A new economy is emerging. And this new economy is powered by a new type of fuel: data. As the data economy becomes increasingly prominent, there are troubling signs that it is worsening existing power imbalances, and creating new problems of domination and lack of accountability. But it would be wrong simply to draw dystopian visions from our current situation. Technological change does not determine social change, and there is a whole range of potential futures – both emancipatory and discriminatory – open to us. We must decide for ourselves which one we want.

This is the first of four papers exploring power and accountability in the data economy. These will set the stage for future interventions to ensure power becomes more evenly distributed.This paper explores the impact of the mass collection of data, while future papers will examine: the impact of algorithms as they process the data; the companies built on data, that mediate our interface with the digital world; and the labour market dynamics that they are disrupting.
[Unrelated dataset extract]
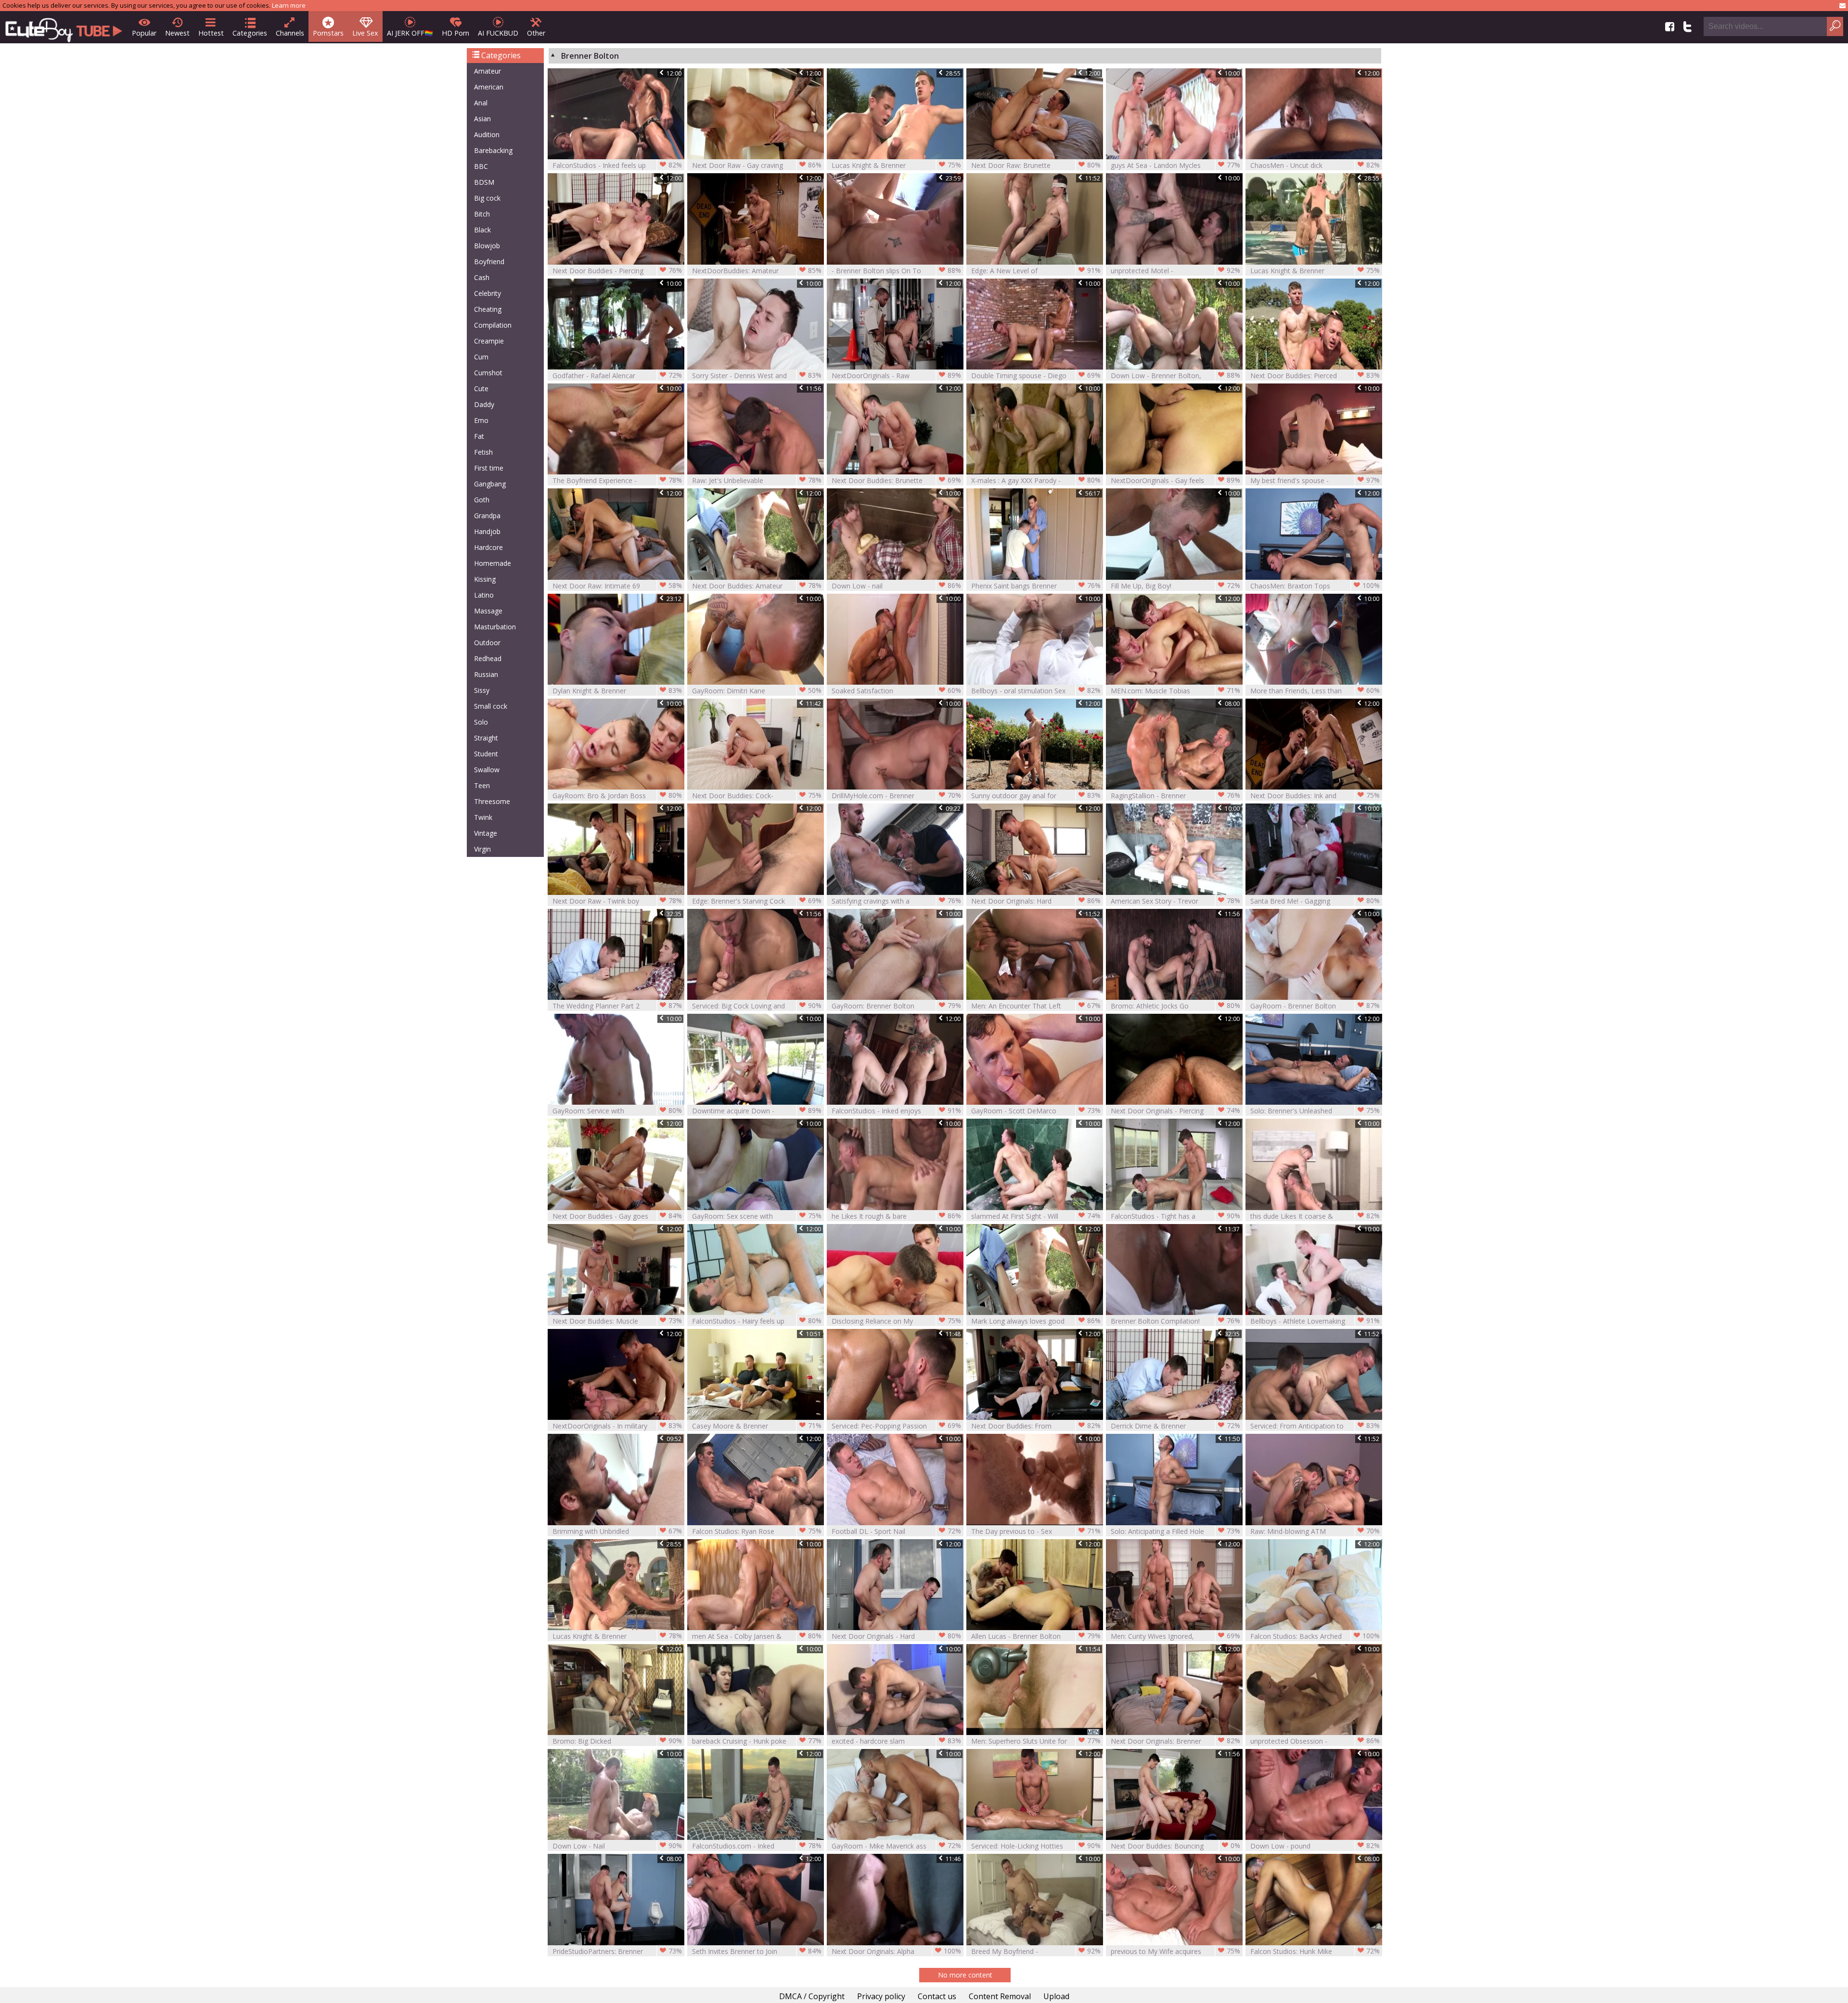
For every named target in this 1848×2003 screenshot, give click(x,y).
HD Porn (455, 33)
Our research so far has identified a range of overarching themes around how power and accountability is changing as a result of the rise of the digital economy. These can be summarised into four arguments:

  • Although the broader digital economy has both concentrated and dispersed power, data has had very much a concentrating force.
  • A mutually reinforcing government-corporation surveillance architecture – or data panopticon – is being built, that seeks to capture every data trail that we create.
  • We are over-collecting and under-protecting data.
  • The data economy is changing our approach to accountability from one based on direct causation to one based on correlation, with profound moral and political consequences.
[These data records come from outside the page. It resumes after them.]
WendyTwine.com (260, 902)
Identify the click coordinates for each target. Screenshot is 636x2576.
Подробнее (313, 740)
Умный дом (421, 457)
This four-part series explores these areas by reviewing the existing literature and conducting interviews with respected experts from around the world.

The Facebook/Cambridge Analytica scandal has made data gathering a front-page story in recent months. We have identified four key issues related to data gathering:

  • GDPR will not save us: Although GDPR will be an improvement for data privacy, it should not be considered a panacea. Some companies, especially global ones, will structure their business to dodge the regulations.
  • Privacy could become the preserve of the rich: The corporate data gathering industry may evolve to create a system where only the rich are able to afford the necessary tools and labour time to effectively maintain their privacy.
  • Privacy is an increasingly unmanageable burden: responsibility for managing data falls far too heavily on the individual rather than those who want to use individuals’ data.
  • Are we becoming a conformist society? Ubiquitous data collection, coupled with data never being deleted means we could be entering an era of self-censorship and ‘social cooling’.